(Stored data)
------------------------------------------------------------------------

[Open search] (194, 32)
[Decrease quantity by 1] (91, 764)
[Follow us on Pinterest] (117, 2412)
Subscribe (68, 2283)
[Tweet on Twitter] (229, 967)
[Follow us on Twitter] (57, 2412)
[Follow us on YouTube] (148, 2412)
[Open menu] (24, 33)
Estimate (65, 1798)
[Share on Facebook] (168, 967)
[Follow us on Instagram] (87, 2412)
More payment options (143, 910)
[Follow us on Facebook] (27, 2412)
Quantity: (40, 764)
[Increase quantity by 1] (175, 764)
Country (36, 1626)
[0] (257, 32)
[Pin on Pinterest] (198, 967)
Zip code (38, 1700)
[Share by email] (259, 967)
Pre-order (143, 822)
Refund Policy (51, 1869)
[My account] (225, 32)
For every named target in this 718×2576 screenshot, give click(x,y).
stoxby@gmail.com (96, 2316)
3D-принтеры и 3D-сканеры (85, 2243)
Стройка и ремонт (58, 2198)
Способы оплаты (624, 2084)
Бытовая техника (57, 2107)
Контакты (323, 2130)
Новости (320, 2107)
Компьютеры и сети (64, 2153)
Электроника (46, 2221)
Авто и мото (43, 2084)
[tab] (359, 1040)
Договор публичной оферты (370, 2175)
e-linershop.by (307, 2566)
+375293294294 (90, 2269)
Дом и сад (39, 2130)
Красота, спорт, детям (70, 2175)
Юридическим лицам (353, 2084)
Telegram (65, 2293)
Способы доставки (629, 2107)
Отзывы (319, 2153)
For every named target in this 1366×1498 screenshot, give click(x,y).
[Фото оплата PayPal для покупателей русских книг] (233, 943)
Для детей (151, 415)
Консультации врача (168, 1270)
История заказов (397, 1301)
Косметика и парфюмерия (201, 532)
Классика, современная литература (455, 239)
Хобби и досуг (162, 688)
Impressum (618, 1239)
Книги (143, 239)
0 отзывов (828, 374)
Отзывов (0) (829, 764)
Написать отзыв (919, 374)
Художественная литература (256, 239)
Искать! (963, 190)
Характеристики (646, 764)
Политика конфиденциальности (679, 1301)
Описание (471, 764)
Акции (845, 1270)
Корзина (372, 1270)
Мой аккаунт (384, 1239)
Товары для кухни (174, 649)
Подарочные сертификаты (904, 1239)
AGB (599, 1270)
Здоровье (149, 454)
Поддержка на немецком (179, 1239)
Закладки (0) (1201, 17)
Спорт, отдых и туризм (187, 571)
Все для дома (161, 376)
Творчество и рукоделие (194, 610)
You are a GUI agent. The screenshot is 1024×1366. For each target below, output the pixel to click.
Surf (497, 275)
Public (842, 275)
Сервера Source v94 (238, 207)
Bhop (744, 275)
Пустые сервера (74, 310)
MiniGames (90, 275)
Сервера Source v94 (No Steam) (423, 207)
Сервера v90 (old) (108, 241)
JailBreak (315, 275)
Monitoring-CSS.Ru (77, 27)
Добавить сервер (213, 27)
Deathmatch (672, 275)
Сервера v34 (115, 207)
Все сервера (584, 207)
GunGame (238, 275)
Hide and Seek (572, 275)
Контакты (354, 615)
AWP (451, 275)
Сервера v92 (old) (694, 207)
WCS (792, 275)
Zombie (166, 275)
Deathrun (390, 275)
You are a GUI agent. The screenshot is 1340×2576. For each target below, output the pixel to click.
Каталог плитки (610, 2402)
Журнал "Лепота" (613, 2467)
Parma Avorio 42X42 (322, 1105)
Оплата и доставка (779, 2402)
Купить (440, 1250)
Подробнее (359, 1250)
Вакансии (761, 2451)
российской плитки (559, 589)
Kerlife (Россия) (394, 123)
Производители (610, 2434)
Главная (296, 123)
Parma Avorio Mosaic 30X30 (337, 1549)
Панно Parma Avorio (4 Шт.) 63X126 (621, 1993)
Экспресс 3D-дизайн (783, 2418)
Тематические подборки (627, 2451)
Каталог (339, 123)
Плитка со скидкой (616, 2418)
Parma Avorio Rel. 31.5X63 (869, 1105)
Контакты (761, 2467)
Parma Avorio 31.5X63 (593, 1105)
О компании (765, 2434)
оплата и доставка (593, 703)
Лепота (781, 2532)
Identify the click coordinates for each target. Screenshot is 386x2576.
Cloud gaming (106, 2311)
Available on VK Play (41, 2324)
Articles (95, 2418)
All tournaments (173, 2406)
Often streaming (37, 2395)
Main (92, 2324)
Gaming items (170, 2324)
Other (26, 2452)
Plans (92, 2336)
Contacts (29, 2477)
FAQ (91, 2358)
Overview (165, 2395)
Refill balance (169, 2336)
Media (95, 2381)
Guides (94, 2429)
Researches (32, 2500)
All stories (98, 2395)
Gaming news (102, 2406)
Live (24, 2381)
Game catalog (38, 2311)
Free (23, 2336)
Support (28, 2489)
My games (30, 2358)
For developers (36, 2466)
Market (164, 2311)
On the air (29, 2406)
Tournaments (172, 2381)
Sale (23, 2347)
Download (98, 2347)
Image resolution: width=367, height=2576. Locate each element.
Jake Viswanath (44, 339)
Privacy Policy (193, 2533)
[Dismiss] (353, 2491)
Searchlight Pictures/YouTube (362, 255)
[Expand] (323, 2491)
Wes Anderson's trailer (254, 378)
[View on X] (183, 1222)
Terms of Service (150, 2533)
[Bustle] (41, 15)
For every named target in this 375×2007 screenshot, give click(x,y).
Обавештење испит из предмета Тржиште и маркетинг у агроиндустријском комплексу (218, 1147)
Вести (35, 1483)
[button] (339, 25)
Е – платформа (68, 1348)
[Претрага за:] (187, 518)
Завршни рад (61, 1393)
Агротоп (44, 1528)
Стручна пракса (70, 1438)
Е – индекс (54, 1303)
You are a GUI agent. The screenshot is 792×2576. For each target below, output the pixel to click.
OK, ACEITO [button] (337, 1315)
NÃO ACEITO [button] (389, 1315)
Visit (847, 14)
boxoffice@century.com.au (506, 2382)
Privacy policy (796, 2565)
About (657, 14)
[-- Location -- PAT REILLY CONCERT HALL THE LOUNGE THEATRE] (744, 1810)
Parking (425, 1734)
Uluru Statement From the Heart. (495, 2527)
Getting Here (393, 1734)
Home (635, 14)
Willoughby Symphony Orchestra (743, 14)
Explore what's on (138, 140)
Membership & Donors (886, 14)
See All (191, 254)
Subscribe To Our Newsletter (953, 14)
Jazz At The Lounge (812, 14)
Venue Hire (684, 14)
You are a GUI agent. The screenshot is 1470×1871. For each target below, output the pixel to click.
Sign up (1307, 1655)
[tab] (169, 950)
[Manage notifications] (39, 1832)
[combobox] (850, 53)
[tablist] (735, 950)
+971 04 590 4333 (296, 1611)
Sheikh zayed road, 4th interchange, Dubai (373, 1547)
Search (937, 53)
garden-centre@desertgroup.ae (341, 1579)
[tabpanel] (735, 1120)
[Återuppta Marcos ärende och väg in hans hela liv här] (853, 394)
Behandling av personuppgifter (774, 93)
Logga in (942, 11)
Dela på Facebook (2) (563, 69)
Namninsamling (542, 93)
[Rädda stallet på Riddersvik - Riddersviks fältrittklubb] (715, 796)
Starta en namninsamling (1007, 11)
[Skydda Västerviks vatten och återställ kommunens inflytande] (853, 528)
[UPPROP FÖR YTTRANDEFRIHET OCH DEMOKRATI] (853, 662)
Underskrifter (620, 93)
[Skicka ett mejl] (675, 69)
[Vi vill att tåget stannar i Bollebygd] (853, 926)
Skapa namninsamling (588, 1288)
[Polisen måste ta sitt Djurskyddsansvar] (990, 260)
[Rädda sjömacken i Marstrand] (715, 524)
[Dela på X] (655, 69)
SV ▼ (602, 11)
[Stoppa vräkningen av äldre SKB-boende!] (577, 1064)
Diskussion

------------------------------------------------------------------------

■ **TASK GOAL**
Among the lines of the data above, some may hold the word "Facebook"; report how many, as a single number.

■ **RESULT FOR THIS TASK**
3